Instructions to follow - Your answer should be the entries, repeated exactly.

Provided data -
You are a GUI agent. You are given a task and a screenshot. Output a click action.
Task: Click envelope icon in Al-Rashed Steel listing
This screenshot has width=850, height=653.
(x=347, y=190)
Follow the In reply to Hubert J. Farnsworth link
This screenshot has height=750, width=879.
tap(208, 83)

Output of the task -
You are a GUI agent. You are given a task and a screenshot. Output a click action.
Task: Click envelope icon in Al-Rashed Steel listing
This screenshot has width=850, height=653.
(x=347, y=190)
Follow the In reply to Hubert J. Farnsworth link
This screenshot has height=750, width=879.
tap(208, 83)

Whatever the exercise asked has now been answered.